Who Gets The Credit?
Years ago when I was just out of high school, I was driving my little Honda Civic to youth group. As I drove through an intersection, a lady ran a stop sign, driving out in front of me before I could stop, and I totaled my car. I also managed to ruin my back.
From that day on, I dealt with doctor’s visits and back pain constantly. I had MRI’s, physical therapy, back exercises, and nothing helped. It was manageable without prescription medication and I didn’t need surgery, but it was a constant hindrance. I could no longer go backpacking, because the weight of my pack was too much for my injury. I was a summer intern on a ropes course, but could no longer do many of the climbing activities and had to work on the ground instead.
My quality of life had most definitely changed and it was frustrating and depressing at times.
I prayed for healing. When I went to church, others would pray for me. But it didn’t work. I still struggled through and learned to live differently. I doubted myself and wondered if my faith just wasn’t strong enough. The lack of healing was surely from something I wasn’t doing right.
I just didn’t get it… Why wouldn’t God heal me?
A few years after the accident, I found a new physical therapist and we started seeing progress! One of the treatments she used was a Tens (Transcutaneous Electrical Nerve Stimulation) unit. It was painful, and I would leave her office in more pain than when I came in, but as time passed, it just continued to get better and better.
Time passed, and I had to stop going to therapy because I just didn’t have enough money to continue paying the bills. I continued doing exercises at home and hoped for the best.
I remember one day I was just sitting around not doing much and it hit me. I’m healed! It had been such a long and gradual process, that I almost didn’t even realize it.
I give God the credit for my healing. Yes, He provided healing for me by using conventional methods of medicine instead of instantly during a moment of prayer. Does that mean He doesn’t get credit for healing me? I could have gone to the doctor for years without seeing any results, but you can’t deny my back was healed.

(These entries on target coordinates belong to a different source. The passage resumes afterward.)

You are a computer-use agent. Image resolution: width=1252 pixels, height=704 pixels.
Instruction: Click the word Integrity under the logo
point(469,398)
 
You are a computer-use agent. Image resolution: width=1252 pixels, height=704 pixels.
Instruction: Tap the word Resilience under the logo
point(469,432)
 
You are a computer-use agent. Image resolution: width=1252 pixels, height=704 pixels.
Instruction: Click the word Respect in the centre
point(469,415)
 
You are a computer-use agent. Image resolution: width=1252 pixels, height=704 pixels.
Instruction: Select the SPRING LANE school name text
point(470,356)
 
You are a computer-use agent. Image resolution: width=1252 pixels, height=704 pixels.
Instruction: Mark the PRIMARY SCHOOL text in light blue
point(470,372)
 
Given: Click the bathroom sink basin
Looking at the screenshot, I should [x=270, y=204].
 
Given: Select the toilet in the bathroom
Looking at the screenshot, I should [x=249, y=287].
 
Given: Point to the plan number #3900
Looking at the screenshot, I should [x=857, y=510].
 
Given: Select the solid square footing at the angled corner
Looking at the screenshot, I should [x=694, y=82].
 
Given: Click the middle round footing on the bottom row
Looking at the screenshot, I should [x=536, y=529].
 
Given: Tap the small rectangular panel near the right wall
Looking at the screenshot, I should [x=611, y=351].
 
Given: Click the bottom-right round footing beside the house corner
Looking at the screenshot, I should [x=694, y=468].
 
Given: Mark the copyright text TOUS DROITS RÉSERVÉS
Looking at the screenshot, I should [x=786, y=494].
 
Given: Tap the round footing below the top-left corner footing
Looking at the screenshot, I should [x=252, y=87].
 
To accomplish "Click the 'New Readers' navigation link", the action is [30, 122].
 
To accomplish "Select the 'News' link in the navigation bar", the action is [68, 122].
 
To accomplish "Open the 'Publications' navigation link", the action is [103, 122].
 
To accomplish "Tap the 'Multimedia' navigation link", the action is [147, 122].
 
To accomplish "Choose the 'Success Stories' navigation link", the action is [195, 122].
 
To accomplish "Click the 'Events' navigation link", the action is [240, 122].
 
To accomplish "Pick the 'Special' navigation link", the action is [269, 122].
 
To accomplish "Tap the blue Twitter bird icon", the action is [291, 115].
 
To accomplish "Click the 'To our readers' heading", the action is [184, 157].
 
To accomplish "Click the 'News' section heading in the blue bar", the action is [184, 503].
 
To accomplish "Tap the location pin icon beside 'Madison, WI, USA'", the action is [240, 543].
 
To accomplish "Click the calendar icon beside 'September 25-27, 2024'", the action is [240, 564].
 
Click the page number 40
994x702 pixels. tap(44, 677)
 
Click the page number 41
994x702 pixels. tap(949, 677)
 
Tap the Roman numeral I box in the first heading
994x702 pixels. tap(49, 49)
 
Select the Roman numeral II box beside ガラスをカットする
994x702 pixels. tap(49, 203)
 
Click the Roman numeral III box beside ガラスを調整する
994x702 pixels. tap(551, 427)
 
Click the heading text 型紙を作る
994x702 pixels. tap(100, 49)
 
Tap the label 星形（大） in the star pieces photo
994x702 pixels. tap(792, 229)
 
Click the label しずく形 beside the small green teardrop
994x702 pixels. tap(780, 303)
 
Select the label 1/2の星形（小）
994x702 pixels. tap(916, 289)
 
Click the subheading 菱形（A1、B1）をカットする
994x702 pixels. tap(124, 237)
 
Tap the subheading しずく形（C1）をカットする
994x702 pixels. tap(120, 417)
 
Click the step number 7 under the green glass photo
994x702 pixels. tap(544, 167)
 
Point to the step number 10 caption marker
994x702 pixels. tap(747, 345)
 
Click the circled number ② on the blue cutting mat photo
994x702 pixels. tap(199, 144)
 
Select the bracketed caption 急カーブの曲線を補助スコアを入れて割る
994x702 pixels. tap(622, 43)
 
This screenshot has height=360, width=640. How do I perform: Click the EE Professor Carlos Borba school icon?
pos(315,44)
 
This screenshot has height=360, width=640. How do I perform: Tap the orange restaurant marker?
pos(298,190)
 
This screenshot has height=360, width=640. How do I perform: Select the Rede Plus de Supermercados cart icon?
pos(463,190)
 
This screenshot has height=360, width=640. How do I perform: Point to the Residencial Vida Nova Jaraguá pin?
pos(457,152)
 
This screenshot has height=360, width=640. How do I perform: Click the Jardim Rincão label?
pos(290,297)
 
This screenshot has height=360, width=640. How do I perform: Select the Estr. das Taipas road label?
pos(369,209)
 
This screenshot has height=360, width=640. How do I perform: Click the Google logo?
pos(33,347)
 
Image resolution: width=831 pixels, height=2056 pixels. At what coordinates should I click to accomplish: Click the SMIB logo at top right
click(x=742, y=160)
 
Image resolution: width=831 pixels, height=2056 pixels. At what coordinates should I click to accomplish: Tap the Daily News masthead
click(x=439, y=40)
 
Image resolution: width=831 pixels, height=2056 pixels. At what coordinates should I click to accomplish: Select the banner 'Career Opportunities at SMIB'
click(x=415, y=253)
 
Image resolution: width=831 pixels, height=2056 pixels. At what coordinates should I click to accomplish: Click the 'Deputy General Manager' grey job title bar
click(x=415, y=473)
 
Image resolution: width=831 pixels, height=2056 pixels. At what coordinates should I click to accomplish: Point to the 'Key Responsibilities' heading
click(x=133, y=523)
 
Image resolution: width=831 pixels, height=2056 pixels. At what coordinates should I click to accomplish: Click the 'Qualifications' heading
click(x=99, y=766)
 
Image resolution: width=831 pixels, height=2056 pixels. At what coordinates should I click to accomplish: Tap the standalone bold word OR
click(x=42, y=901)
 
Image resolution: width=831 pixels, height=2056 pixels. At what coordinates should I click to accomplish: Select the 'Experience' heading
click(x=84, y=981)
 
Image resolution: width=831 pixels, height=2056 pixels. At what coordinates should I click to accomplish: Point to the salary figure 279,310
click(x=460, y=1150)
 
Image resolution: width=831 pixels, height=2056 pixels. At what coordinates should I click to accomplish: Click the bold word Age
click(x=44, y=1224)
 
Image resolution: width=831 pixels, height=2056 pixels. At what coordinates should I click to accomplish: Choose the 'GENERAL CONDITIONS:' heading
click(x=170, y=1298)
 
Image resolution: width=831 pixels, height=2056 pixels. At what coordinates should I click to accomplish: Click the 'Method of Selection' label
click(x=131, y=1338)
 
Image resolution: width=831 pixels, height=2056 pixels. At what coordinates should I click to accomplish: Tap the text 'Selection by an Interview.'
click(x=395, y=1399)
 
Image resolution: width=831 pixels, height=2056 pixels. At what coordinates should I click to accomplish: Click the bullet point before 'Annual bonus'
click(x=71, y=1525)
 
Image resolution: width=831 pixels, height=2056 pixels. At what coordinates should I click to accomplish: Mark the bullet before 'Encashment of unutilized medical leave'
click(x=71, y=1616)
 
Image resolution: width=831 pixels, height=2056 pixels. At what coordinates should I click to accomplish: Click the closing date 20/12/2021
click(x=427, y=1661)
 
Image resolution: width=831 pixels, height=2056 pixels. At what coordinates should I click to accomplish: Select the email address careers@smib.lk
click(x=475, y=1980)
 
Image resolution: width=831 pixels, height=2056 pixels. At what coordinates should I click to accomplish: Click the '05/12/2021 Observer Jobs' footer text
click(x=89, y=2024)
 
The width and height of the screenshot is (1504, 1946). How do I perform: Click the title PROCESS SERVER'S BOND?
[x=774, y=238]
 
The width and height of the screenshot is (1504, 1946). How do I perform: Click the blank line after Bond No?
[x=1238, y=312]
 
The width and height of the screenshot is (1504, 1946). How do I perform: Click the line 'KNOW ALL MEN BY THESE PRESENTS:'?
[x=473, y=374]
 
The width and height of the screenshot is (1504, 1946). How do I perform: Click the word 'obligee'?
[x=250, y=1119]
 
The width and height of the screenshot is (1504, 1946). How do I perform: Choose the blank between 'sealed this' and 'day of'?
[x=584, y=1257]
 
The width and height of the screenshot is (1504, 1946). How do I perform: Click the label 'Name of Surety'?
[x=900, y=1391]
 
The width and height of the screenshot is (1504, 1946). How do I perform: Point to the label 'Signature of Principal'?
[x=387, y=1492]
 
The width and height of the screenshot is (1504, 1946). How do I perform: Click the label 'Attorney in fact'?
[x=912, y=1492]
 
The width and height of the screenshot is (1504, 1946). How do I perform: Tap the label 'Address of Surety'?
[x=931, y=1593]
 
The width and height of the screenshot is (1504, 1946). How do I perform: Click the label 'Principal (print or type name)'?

Just because things often don’t happen in the way we would like, or perhaps the way we might imagine they should, doesn’t mean we shouldn’t give credit where credit is due. God has provided us with modern medicine. It is by His hand that we are healed.
As I looked back at the journey I had to go through to find healing, I realized that because it took time and effort, I appreciated the healing so much more. Had I been miraculously healed, I fear I would have been no different from story of the ten lepers. Ten were healed, but only one returned to give Jesus praise and glory.